3) Discontinuing employees’ insurance benefits on the date of dismissal
Many employers have a policy of discontinuing dismissed employees’ benefits on the date the employees are dismissed. In particular, long-term disability (“LTD”) insurance is often immediately discontinued.
Employers who follow this policy often fail to realize that the dismissed employees’ entitlements to LTD benefits do not end simply because the benefits have been discontinued. Instead, the employer has made the decision to step into the shoes of the insurer. The dismissed employee’s LTD benefits continue with the employer potentially liable to pay any LTD claim.
The greatest risk an employer assumes when it discontinues an employee’s benefits is that the employee will become permanently disabled during his or her notice period and without having reached a binding settlement with his or her employer. Under a worst case scenario, the employer may find itself liable for hundreds of thousands (and potentially millions) of dollars in insurance payments if the disabled former employee is unable to re-enter the workforce.

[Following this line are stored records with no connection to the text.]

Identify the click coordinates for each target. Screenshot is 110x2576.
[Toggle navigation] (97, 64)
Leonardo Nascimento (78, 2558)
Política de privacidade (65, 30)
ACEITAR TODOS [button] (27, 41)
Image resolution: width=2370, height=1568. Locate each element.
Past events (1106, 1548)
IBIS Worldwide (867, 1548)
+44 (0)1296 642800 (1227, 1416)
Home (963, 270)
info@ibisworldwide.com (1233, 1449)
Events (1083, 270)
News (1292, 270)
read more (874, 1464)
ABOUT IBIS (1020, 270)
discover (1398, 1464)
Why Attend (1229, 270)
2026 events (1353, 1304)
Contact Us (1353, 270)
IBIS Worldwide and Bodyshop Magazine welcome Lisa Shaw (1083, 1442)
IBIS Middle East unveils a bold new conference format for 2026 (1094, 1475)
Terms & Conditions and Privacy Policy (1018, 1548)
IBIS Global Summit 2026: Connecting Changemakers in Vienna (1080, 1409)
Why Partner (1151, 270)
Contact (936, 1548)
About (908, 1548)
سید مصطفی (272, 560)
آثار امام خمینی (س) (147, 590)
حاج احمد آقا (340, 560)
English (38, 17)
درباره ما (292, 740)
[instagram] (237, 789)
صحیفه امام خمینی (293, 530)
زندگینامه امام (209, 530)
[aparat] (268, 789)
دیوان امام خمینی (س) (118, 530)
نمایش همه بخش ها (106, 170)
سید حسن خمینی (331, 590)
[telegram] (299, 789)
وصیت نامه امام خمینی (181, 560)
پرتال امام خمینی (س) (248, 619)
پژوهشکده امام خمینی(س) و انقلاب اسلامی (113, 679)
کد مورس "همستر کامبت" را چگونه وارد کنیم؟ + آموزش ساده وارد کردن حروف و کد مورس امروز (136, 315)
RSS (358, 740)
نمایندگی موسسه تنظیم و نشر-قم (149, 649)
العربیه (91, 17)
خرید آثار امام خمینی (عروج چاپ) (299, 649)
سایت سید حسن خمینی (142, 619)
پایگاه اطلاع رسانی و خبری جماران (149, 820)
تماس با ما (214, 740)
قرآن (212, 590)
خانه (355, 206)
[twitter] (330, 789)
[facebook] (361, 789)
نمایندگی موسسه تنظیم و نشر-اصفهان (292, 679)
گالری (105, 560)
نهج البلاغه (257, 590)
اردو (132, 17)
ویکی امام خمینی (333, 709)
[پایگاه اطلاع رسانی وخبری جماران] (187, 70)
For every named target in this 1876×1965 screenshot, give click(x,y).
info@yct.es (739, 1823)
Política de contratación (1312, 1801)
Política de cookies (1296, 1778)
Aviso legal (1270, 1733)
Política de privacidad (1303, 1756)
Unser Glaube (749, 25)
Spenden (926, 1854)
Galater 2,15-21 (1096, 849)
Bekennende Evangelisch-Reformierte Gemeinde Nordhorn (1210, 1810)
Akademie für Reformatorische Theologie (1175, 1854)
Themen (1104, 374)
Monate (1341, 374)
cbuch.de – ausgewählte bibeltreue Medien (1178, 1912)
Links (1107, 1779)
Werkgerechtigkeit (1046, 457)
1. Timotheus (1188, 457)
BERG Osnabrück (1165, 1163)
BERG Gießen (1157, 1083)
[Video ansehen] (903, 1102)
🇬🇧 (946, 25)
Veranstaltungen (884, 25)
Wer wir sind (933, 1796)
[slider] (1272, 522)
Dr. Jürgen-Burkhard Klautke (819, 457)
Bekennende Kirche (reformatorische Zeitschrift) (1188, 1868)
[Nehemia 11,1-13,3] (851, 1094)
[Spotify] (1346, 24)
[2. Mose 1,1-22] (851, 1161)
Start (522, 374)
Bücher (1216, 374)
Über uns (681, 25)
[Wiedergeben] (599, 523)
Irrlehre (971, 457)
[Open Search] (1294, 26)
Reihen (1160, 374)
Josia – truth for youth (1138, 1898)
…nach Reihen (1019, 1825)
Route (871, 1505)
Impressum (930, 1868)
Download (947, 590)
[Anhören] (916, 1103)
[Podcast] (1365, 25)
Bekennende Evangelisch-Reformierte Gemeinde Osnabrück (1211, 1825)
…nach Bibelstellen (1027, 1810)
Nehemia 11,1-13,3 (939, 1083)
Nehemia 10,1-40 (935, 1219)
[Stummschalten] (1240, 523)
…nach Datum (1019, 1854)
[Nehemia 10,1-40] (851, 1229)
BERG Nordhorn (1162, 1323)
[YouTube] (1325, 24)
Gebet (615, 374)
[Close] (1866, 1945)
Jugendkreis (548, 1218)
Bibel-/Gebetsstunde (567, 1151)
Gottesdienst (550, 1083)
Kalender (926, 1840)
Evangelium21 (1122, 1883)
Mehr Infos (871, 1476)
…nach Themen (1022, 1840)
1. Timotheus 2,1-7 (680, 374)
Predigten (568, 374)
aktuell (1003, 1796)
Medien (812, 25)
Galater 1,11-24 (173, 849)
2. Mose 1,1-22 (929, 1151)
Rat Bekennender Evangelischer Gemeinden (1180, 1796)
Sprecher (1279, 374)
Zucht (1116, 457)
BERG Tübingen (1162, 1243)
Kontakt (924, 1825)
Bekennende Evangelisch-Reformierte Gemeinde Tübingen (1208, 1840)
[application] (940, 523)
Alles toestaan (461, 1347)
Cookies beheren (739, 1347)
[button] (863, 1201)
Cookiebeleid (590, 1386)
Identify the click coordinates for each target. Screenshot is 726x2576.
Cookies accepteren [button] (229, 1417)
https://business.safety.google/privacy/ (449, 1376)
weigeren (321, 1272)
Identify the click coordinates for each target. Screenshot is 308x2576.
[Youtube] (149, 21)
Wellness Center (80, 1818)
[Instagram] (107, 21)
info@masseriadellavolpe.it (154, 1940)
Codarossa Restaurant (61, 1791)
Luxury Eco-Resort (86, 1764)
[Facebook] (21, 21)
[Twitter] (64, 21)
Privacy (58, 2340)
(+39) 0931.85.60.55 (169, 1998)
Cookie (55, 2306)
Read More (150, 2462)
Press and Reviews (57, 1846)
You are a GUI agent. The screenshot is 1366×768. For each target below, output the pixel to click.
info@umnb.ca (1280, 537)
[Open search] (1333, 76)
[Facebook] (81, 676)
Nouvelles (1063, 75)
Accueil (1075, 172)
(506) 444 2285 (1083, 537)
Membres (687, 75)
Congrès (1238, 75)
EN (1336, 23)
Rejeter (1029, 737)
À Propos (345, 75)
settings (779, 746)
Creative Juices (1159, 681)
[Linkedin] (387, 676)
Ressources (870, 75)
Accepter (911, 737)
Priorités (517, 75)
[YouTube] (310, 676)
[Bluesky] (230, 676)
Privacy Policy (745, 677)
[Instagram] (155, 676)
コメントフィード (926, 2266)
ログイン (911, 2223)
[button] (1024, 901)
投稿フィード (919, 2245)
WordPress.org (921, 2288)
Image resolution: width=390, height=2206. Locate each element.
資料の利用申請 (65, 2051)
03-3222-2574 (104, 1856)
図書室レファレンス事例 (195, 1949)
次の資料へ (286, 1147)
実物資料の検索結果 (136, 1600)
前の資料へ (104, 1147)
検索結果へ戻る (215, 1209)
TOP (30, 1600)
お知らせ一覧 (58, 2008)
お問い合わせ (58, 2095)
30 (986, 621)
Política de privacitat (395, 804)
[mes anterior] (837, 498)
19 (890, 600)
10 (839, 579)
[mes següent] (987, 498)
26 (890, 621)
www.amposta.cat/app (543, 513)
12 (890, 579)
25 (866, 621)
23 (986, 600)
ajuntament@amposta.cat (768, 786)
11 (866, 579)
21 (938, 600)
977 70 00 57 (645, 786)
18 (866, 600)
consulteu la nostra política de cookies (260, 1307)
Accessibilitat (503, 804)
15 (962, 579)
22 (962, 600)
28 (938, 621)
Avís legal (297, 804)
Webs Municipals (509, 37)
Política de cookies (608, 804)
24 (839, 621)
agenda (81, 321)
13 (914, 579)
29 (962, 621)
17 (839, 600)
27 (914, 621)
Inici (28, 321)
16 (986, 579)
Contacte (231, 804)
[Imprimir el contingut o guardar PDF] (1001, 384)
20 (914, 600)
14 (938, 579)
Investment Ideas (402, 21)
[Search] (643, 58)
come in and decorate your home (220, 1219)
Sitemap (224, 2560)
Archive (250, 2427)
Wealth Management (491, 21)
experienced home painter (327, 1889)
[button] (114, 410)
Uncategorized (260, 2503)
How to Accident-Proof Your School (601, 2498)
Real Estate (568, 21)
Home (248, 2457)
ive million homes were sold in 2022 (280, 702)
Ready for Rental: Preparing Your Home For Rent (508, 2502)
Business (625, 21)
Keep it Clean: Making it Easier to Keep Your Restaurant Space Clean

Canac Kitchens found out the hard way what can happen to an employer when it dismisses an employee and fails to continue his or her STD and LTD benefits. A former employee, Frank Brito, was diagnosed with cancer after he had been dismissed from his employment. Justice Echlin of the Ontario Superior Court found that Mr. Brito had become permanently disabled during his reasonable notice period and therefore was entitled to collect his LTD benefits until he reached the age of 65. Since Canac Kitchens had cancelled Mr. Brito’s insurance coverage it became liable to pay Mr. Brito’s STD and LTD benefits. Justice Echlin ordered Canac Kitchens to pay Mr. Brito approximately $200,000.00 in damages for its failure to continue Mr. Brito’s LTD and STD benefits. This award represented the net present value of his LTD and STD benefits from the date he became disabled until the age of 65. It was also in addition to the wrongful dismissal damages that it was ordered to pay.
The cost to Canac Kitchens could have been considerably higher. Mr. Brito was 56 years old when he contracted cancer. Consider what the cost to Canac Kitchens would have been had Mr. Brito been a much younger employee entitled to collect LTD benefits to the age of 65.
Employers should consider purchasing private insurance for dismissed employees for the duration of their notice period. In addition, new employees can be asked to sign employment contracts that limit the duration of their entitlement to insurance benefits to the statutory notice period set out in the ESA.
4) Failing to accrue dismissed employees’ vacation pay during the statutory notice period
Many employers, governed by the Ontario Employment Standards Act (“ESA”), do not realize that they are required to continue to accrue a dismissed employee’s vacation pay during the employee’s statutory notice period. Sections 60 and 61 of the ESA requires that an employer must maintain a dismissed employee’s terms and conditions of employment throughout the employees’ statutory notice period (which is a maximum of 8 weeks). Therefore, the employer must continue to accrue the dismissed employee’s vacation pay.
Employees who initiate litigation will often raise in their statements of claim the failure of their employer to comply with its minimum obligations pursuant to the ESA. The employees do this to discredit their employers in front of the Court. As a result, there is a practical reason, as well as a legal obligation, to ensure compliance with the ESA.